Count the rows below that contain the string "pixels", with uppercase and lowercase matching. Reply with the number alone.

□ □ □ □ □ □ □

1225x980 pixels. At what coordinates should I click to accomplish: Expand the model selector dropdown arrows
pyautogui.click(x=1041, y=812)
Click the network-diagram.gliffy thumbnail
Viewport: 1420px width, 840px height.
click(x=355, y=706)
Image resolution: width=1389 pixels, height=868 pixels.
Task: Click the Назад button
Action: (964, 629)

□ □ □ □ □ □ □

**Solution to this problem**
2